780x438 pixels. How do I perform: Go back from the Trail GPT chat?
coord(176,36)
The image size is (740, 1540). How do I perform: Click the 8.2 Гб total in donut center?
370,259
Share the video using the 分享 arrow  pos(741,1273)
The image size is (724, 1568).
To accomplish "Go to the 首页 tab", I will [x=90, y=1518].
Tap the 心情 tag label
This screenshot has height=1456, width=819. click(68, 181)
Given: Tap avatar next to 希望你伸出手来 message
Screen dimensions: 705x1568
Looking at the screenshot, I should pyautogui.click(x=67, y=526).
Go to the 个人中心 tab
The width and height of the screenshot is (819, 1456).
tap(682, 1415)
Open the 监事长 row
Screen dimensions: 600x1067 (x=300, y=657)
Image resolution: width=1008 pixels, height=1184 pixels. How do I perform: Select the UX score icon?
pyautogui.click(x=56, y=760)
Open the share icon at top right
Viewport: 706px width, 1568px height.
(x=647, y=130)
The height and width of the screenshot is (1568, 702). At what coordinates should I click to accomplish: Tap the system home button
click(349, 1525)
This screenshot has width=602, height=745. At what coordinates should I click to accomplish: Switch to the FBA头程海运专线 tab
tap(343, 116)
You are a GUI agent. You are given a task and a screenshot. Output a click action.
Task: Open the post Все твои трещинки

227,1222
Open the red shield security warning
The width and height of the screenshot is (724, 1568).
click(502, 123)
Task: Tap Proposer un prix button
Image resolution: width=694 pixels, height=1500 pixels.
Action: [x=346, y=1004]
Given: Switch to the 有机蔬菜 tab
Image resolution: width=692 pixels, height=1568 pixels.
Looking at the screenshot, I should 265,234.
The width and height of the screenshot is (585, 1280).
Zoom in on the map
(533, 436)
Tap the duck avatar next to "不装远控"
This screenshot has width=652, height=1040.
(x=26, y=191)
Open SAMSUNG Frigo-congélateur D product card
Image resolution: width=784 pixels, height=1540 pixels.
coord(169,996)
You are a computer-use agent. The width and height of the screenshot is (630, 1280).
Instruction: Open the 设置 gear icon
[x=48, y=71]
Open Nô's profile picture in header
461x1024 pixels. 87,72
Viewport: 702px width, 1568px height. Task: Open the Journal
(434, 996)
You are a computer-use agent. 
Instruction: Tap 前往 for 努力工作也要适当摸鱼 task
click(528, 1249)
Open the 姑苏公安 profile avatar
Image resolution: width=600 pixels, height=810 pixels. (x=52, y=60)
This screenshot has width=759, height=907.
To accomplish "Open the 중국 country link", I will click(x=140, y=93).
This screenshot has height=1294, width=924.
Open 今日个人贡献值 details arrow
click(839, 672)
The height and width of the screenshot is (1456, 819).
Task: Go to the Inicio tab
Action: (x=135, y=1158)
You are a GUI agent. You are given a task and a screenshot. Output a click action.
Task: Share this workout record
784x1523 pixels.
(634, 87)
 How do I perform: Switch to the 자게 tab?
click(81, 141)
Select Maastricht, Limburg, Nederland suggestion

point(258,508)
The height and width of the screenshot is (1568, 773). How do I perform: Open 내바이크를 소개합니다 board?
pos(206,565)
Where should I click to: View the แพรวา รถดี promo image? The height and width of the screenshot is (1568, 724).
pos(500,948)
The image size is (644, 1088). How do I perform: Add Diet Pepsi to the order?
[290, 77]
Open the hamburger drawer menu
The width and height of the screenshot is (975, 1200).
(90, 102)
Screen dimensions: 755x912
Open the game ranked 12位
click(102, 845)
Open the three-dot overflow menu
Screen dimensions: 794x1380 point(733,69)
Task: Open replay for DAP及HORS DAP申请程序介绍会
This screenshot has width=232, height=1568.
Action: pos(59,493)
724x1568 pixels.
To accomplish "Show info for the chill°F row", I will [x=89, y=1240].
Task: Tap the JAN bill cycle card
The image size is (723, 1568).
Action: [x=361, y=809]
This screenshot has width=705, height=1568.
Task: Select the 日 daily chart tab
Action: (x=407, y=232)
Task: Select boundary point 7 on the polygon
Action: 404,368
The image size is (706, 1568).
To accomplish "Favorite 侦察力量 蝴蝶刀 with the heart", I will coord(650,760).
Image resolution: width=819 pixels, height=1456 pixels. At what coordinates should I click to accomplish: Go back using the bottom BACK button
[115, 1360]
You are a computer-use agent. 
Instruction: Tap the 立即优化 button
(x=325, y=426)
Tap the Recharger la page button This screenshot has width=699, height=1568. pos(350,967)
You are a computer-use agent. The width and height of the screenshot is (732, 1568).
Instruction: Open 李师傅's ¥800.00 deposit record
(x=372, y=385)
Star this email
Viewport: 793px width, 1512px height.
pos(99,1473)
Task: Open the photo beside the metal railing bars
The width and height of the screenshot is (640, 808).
******************************
#### [The problem]
Return the rows above exactly as they appear, from the line with "Open the share icon at top right" up to and including the line with "tap(343, 116)".

#### [Exercise answer]
Open the share icon at top right
Viewport: 706px width, 1568px height.
(x=647, y=130)
The height and width of the screenshot is (1568, 702). At what coordinates should I click to accomplish: Tap the system home button
click(349, 1525)
This screenshot has width=602, height=745. At what coordinates should I click to accomplish: Switch to the FBA头程海运专线 tab
tap(343, 116)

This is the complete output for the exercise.